_Task prompt:_ Produce an exact transcription of the data, with the images left out.

----- Input -----

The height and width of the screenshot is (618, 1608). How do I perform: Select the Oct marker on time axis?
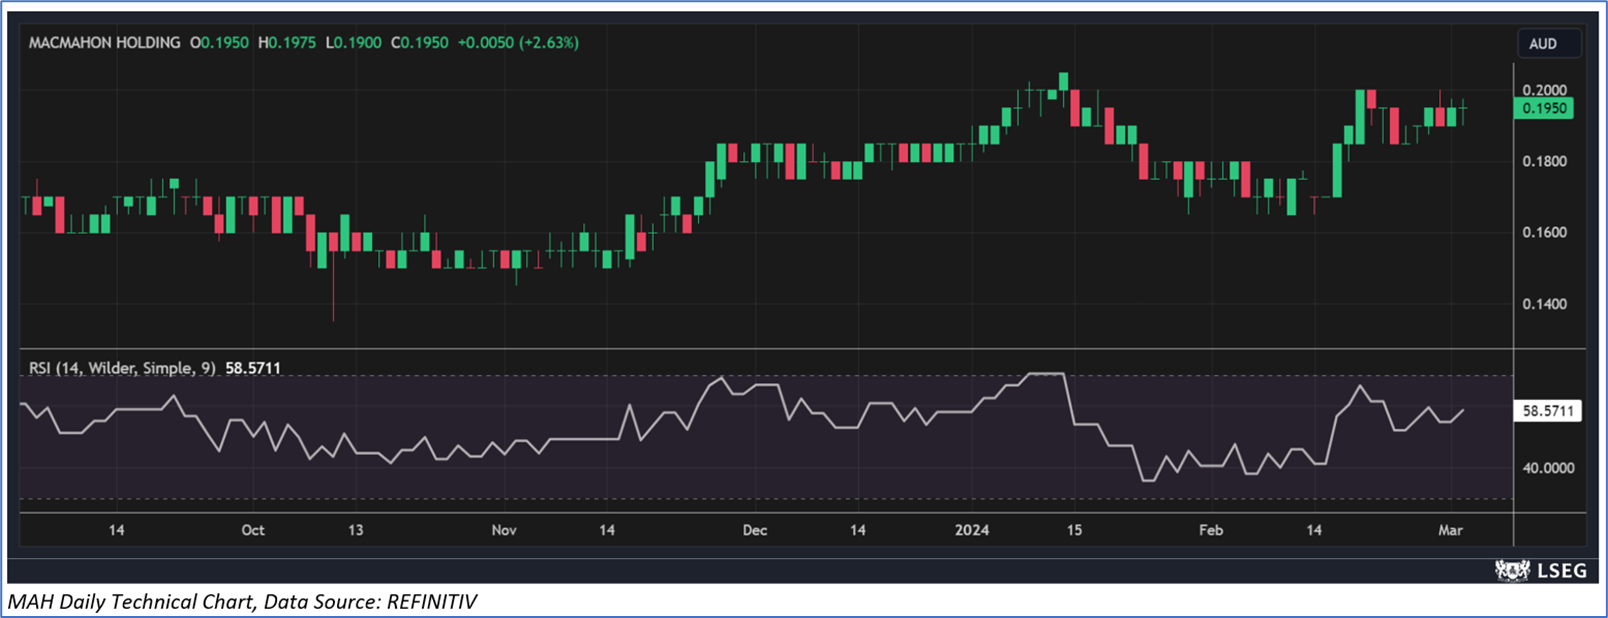click(253, 530)
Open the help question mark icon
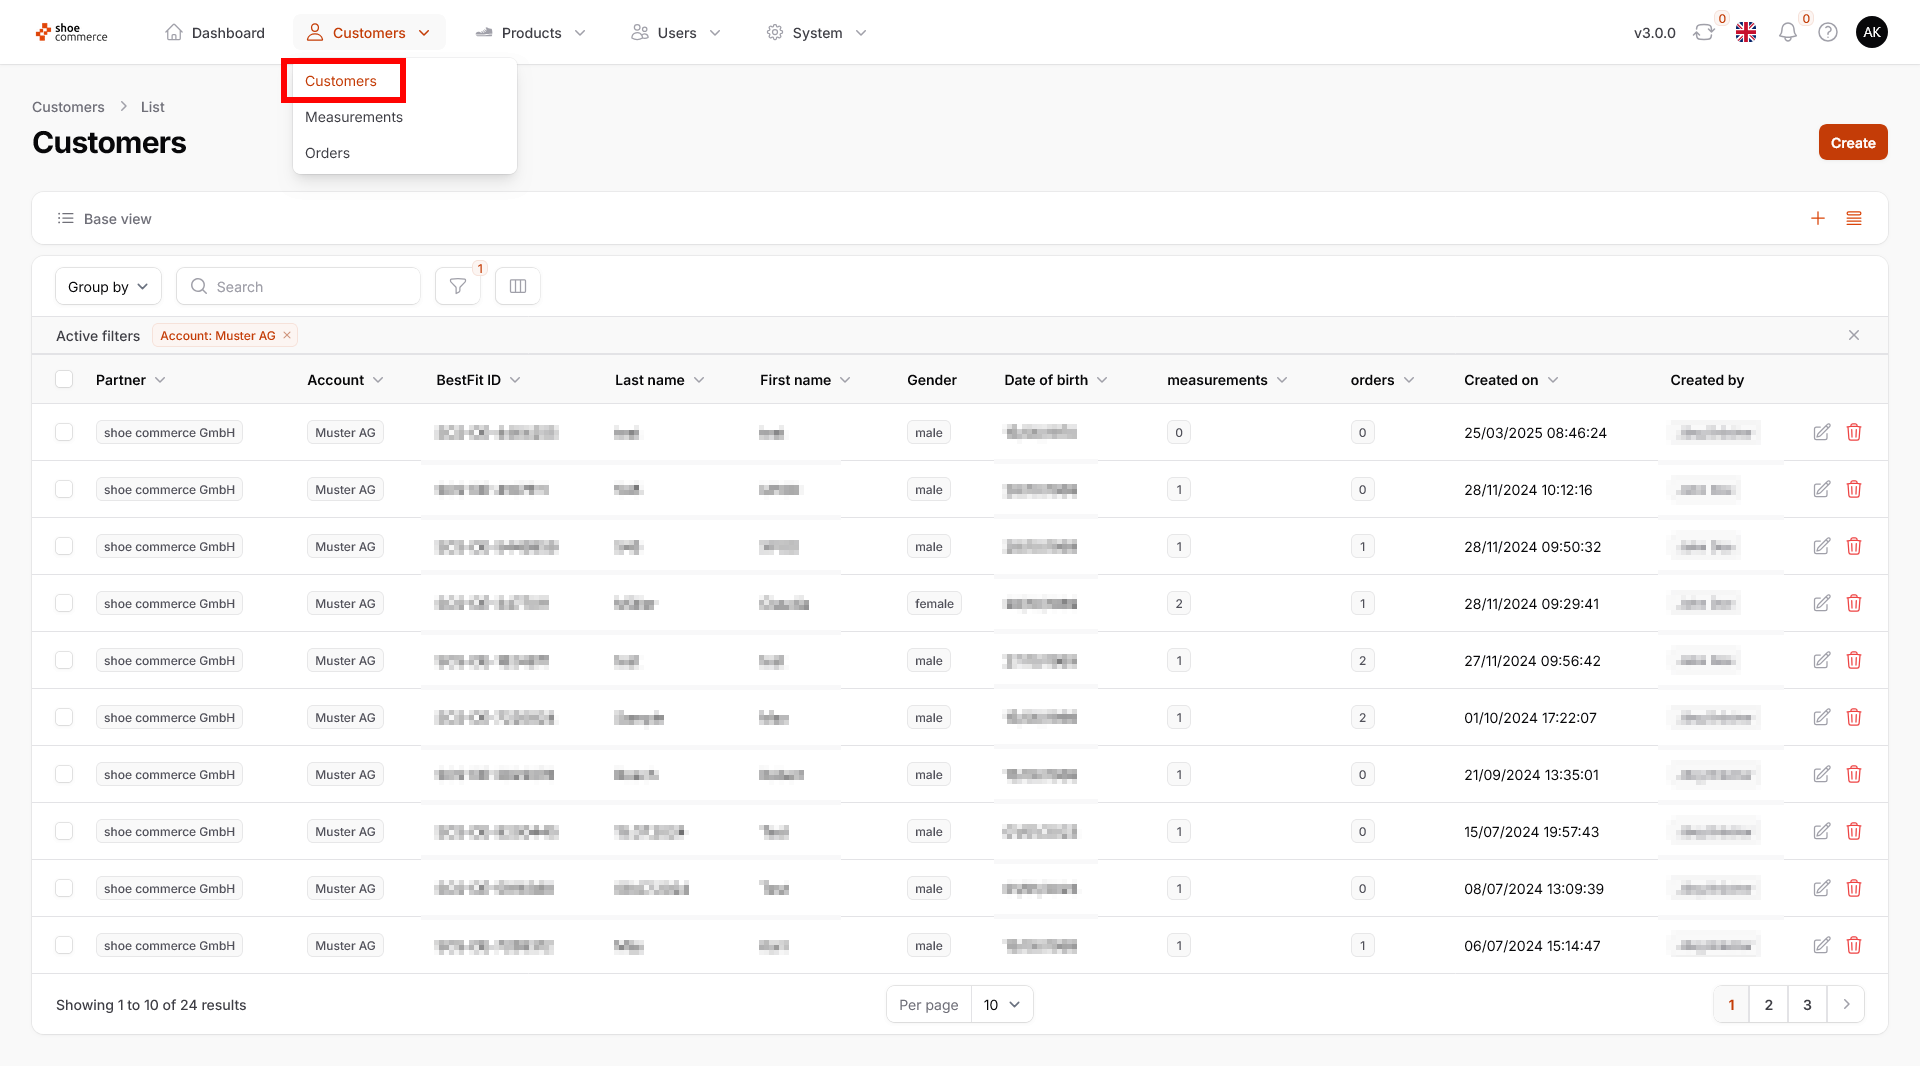Viewport: 1920px width, 1066px height. 1828,33
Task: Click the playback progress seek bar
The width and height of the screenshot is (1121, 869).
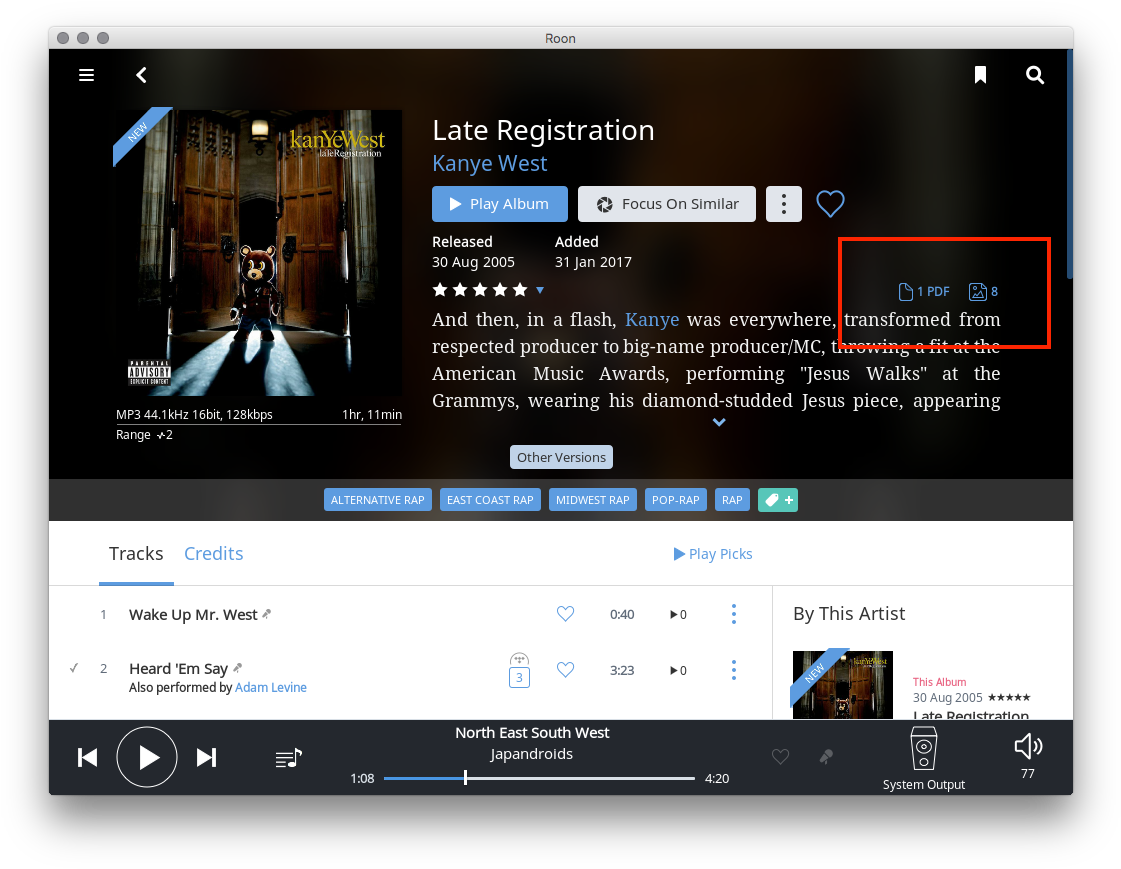Action: pos(538,778)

-----

_Task solution:_
The height and width of the screenshot is (618, 1608). How do I perform: Select the Oct marker on time axis?
click(253, 530)
Open the help question mark icon
Viewport: 1920px width, 1066px height. 1828,33
Task: Click the playback progress seek bar
The width and height of the screenshot is (1121, 869).
Action: pos(538,778)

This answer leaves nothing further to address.